_Tarefa proposta_. No texto sobre a internação de pacientes com covid em UPAs, qual proporção dos intubados em 2020 no País morreu, segundo o estudo publicado na revista The Lancet Respiratory Medicine?

_Texto fornecido_.
:::
Infectados ficam mais de uma semana internados no pronto-atendimento, onde faltam profissionais e equipamentos avançados para casos, por exemplo, de insuficiência renal – comum entre intubados. “É um dos fatores que contribuem para altas taxas de mortalidade pela covid”, diz o infectologista Fernando Bozza, da Fiocruz.

“O paciente é ventilado em local sem condição de tratar doente grave. Fica 24 ou 48 horas nessas condições e depois é transferido para UTI, mas já morrendo. Em condições precárias, as chances dele só diminuem.” Estudo de Bozza e outros cientistas publicado na revista The Lancet Respiratory Medicine mostrou que oito em cada dez intubados em 2020 morreram no País – a média mundial é 50%.

No dia 13, a capital paulista teve a 1ª morte de paciente na fila de UTI. A família disse que ele, de 22 anos, ficou internado em uma cadeira do pronto-atendimento

na zona leste, mas a Prefeitura nega. Em nota, o Município diz ter estruturado todas as UPAs para que as suas emergências se transformassem em UTIs, diante da “alta demanda” da covid.

Organizações Sociais (OSs) que administram as UPAs, diz a Prefeitura, foram autorizadas a adquirir mais equipamentos e aumentar equipes com especificidade em UTI, para permitir “atendimento adequado, com oxigênio, medicação e suporte ventilatório, o mesmo oferecido em uma UTI hospitalar”.

Nas últimas semanas, municípios do interior, como Catanduva, transformaram UPAs em unidades covid. Em cidades menores, o cenário é crítico. “Mando para o hospital, não tem vaga e voltam piores. É enxugar gelo”, diz Jean Chiozini, médico do posto em Cabrália Paulista.

‘Guerra’

O Conselho de Secretários Municipais de Saúde de São Paulo (Cosems-SP) orienta gestores a usarem UPAs para pacientes covid. “É uma guerra”, diz a vice-presidente do órgão, Adriana Martins, titular de Guararema. Até o uso de UBSs, último recurso, entrou na pauta. “A velocidade da ocupação de leitos fez com que olhássemos tudo. No Estado, já tem UBS funcionando 24 horas para atendimento e com leitos.”

Em São Caetano, Grande São Paulo, uma das UBSs passou a funcionar 24 horas para fazer o primeiro atendimento a pacientes leves – consultas de rotina foram suspensas. Segundo a prefeitura, não há leitos para internação, mas um paciente pode ser até intubado no posto.

Em Curitiba, unidades básicas passaram a funcionar em março como pronto-atendimento de casos leves e moderados para que UPAs se transformem em centros de internação da covid. Em Belo Horizonte, foram criadas unidades não covid para desafogar UPAs, que agora atendem prioritariamente casos respiratórios, pediatria e ortopedia – e estão lotadas.
:::
_Dados em análise_.
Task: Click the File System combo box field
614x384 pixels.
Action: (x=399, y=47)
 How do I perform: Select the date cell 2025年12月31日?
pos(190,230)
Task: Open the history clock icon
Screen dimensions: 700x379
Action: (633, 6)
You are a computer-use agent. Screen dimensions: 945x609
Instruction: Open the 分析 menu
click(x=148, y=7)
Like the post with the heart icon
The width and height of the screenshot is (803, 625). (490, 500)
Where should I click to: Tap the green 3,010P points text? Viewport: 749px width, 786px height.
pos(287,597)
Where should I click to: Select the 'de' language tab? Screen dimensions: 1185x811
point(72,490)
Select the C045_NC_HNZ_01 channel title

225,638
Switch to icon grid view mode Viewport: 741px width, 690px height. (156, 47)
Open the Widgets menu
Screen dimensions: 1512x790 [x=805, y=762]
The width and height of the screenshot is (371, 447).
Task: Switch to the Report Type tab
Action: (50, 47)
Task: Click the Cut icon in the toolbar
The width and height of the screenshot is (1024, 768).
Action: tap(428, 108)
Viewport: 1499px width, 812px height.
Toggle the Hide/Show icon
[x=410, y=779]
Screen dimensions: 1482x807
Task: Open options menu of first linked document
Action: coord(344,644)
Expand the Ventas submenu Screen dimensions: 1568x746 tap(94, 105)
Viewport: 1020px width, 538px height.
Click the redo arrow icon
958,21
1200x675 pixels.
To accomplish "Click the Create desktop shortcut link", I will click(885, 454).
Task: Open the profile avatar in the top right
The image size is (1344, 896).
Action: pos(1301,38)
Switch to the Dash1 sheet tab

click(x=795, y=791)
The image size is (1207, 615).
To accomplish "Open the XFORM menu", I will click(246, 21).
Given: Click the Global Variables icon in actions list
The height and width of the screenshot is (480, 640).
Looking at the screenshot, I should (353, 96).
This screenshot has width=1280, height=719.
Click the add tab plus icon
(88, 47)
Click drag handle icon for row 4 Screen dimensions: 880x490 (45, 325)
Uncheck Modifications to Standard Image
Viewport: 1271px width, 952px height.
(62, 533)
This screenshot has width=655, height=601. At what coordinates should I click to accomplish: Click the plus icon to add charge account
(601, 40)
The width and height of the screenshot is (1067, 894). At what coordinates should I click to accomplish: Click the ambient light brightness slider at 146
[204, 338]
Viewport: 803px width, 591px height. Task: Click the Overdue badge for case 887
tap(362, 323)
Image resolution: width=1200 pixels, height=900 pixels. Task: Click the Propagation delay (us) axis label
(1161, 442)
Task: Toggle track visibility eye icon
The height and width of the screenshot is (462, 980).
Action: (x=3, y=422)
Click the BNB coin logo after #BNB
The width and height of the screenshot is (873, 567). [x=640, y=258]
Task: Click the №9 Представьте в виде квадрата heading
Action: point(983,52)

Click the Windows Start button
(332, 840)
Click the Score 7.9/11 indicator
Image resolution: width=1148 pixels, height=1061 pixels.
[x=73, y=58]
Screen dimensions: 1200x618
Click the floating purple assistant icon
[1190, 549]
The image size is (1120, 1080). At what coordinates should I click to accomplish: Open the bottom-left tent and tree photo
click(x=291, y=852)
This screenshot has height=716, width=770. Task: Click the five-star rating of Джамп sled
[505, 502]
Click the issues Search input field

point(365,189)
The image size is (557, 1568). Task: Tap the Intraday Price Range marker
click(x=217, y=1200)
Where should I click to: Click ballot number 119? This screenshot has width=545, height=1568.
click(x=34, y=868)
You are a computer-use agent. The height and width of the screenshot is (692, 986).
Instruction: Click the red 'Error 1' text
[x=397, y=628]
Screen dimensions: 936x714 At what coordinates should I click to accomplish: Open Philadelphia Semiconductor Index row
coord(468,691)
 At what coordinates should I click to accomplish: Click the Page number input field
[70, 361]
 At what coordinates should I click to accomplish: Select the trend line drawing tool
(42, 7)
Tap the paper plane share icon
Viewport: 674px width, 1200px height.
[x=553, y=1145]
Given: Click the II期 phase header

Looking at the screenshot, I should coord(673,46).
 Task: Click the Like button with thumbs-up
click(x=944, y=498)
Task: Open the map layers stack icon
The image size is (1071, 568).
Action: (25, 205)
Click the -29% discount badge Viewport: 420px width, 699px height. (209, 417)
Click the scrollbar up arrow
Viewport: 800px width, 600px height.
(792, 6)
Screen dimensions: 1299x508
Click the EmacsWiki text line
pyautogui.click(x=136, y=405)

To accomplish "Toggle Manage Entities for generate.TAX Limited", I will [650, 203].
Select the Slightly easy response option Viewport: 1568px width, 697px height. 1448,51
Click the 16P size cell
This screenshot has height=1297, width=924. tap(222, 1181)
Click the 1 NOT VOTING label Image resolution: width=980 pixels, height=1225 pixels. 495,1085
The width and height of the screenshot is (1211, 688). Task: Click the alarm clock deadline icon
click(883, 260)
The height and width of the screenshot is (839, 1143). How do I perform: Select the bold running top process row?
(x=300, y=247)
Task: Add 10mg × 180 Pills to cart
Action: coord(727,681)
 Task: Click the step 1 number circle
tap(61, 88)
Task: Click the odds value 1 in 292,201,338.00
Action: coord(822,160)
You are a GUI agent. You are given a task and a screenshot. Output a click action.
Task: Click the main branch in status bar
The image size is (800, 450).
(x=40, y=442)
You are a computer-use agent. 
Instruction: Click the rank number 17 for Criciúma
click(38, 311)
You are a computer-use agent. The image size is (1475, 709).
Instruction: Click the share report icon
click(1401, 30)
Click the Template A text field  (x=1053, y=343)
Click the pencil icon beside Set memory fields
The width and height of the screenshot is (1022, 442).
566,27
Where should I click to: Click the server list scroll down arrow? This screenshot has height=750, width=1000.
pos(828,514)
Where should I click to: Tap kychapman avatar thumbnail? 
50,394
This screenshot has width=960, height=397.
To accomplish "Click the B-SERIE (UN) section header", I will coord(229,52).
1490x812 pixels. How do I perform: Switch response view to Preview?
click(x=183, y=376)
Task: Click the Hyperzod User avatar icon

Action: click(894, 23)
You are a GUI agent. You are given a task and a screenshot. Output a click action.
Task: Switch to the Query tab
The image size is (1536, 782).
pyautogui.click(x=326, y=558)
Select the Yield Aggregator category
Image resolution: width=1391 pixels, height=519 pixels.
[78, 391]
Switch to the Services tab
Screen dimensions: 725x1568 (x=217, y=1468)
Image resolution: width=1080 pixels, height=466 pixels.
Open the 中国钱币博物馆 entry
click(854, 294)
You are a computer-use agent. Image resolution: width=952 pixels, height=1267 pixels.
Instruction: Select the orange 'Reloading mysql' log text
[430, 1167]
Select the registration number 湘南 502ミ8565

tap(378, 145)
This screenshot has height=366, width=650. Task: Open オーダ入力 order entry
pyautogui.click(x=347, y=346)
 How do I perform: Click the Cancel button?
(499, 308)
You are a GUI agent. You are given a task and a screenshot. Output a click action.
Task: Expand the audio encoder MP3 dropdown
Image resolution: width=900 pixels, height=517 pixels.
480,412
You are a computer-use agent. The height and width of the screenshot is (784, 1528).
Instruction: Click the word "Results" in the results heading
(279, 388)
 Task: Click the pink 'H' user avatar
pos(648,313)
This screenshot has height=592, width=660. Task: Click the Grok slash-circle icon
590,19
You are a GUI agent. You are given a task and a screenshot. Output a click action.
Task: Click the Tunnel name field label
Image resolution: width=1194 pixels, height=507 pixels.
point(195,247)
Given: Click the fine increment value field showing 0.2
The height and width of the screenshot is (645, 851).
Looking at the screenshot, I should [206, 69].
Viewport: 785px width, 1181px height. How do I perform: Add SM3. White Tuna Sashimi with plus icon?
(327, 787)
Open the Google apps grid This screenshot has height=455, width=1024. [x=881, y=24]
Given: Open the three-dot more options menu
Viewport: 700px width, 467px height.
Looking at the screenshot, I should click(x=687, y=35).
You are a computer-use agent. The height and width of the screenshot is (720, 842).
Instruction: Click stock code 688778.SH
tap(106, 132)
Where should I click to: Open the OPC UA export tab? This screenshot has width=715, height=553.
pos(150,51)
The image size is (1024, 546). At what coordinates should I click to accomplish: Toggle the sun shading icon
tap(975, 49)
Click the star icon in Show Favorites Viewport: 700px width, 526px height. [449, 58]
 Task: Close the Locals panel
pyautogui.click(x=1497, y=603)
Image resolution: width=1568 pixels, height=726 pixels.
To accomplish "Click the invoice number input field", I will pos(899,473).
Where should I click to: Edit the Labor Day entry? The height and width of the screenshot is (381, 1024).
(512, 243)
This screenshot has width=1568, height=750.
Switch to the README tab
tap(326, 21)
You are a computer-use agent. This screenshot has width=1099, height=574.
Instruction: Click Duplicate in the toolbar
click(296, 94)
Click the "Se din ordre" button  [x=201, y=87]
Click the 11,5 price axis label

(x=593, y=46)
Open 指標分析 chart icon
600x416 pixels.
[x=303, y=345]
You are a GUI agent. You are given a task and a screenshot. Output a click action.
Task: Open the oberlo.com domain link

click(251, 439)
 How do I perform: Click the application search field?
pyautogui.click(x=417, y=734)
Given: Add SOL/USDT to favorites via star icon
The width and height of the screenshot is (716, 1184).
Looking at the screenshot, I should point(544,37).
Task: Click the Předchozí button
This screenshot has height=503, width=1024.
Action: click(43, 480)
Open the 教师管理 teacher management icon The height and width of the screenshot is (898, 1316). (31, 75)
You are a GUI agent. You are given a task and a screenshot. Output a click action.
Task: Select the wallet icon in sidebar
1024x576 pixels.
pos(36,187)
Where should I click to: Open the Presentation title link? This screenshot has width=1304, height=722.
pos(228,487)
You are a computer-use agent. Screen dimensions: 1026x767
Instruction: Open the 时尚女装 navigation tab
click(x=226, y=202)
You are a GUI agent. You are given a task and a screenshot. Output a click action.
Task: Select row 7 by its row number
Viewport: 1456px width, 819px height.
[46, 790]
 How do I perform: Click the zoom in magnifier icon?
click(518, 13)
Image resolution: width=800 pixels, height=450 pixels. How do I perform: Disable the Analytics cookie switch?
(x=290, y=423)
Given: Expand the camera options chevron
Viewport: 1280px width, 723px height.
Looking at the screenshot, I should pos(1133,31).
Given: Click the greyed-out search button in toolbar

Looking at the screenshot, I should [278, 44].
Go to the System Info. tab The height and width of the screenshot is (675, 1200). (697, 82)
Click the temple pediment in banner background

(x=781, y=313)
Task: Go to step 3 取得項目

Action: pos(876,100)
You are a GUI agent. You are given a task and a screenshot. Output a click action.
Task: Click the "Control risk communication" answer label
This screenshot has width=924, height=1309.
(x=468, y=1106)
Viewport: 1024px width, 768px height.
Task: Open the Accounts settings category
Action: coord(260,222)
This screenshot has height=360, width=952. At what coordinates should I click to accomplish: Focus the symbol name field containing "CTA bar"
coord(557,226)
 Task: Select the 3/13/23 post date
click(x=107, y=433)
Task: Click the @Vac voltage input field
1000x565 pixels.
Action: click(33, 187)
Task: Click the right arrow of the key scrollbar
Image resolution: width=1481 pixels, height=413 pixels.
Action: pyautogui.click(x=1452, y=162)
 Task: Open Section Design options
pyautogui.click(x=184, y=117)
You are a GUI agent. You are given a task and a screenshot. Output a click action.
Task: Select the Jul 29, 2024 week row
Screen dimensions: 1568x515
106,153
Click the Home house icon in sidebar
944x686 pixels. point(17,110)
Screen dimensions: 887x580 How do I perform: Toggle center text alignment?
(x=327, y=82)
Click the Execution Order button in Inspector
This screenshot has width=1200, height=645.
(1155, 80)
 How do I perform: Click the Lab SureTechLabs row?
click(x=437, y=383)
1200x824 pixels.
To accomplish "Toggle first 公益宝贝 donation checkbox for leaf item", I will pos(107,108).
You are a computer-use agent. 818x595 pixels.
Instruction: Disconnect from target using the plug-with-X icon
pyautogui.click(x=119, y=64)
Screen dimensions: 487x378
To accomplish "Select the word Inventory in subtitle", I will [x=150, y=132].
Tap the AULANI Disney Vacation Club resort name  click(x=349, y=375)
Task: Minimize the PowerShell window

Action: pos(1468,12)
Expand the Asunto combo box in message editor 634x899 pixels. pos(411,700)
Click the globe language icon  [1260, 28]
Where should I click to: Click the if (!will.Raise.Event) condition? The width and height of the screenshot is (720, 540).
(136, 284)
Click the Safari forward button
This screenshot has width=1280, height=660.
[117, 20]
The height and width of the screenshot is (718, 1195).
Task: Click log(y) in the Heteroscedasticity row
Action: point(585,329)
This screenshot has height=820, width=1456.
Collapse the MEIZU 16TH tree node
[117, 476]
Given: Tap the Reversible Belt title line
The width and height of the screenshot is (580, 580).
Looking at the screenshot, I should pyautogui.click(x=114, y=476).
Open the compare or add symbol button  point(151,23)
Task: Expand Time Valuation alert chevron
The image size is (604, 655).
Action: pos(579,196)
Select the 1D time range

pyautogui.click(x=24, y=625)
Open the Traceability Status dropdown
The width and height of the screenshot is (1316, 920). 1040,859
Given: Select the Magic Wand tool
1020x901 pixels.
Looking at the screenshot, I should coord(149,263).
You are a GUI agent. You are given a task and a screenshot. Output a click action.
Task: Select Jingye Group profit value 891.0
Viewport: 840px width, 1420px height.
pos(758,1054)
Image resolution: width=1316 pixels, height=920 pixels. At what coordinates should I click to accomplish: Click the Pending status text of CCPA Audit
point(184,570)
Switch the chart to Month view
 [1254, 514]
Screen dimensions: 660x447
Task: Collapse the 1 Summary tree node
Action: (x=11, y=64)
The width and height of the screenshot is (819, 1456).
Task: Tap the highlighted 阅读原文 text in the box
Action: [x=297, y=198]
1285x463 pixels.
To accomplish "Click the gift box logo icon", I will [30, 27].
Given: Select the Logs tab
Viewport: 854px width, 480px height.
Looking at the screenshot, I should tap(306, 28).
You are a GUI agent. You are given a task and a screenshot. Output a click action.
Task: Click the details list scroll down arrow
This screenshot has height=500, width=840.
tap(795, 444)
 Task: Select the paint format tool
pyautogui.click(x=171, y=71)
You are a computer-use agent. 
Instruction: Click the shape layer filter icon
:::
_Seção de resposta_. Oito em cada dez.